## start Extract to read
In the maximally constrained bi-factor model for Gf measures, the latent factors explained between 41 to 49% of variance in the manifest indicators, suggesting a large portion of variance in each indicator not explained by the latent factors. This could be due to either (a) specific processes that are not shared with the other indicators or (b) measurement error due to the relatively low number of trials for each indicator. Nonetheless, the reliability of the general Gf factors was acceptable ( ω = .85 , estimated as proposed by Bollen (1980) and Raykov (2001)). In contrast, reliability of the task-specific was considerably lower ( ω = .45–.58). However, the proportion of explained variance in manifest indicators is comparable to other factor models separating domain-general and task-specific variances in intelligence measures (Johnson et al. 2008). Specifically, the loading on the general Gf factor of the indicators ( β = .51 ) was comparable to loadings on the task-specific factors ( β = .40–.48). Likewise, error variances were comparable across the four Gf measures ( ϵ = .51–.59). For more details regarding the model comparisons and results, see the online supplement.

3.2.2. Inhibition

The unconstrained bi-factor model separating domain-general and task-specific variance for the inhibition tasks (see Figure 1a) accounted well for the data, χ 2 ( 46 ) = 41.4 , p = .665 , CFI = 1.000 , RMSEA = .000 ( 95 % CI = [ .000 ,   .036 ] ). However, factor reliabilities were low for the factors isolating individual differences in domain-general executive processing ( ω Inhib . = .20 ; ω Fac . = .16 ). This is also reflected in loadings on these factors not differing significantly from zero (see Table 4). For the domain-general speed factor, as well as all task-specific factors, reliabilities were good ( ω = .94–.99).
## end Extract to read
## start Dataset content
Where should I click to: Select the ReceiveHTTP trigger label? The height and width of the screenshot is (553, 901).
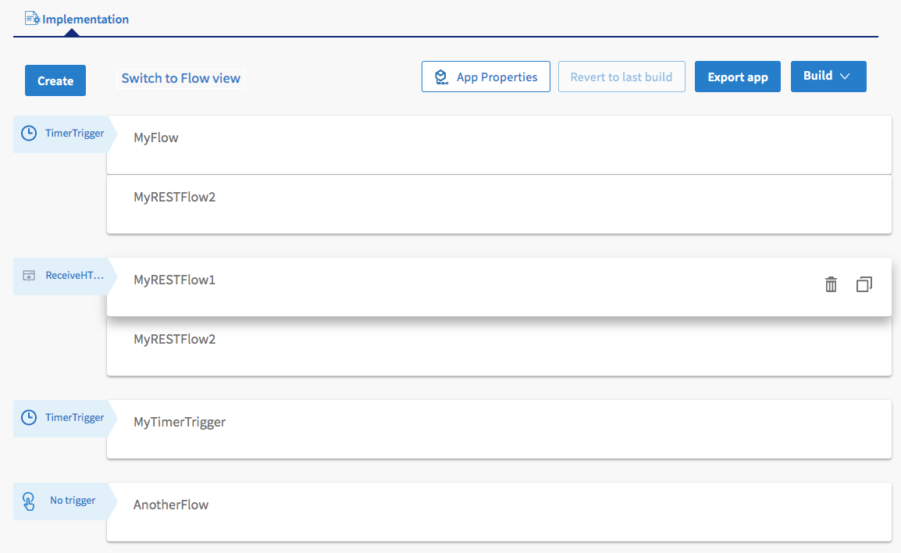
## end Dataset content
§ Problem statement: From the factor-model passage above, reproduce everything from "The unconstrained bi-factor" down to "ω = .94–.99)." word for word.

§ The output:
The unconstrained bi-factor model separating domain-general and task-specific variance for the inhibition tasks (see Figure 1a) accounted well for the data, χ 2 ( 46 ) = 41.4 , p = .665 , CFI = 1.000 , RMSEA = .000 ( 95 % CI = [ .000 ,   .036 ] ). However, factor reliabilities were low for the factors isolating individual differences in domain-general executive processing ( ω Inhib . = .20 ; ω Fac . = .16 ). This is also reflected in loadings on these factors not differing significantly from zero (see Table 4). For the domain-general speed factor, as well as all task-specific factors, reliabilities were good ( ω = .94–.99).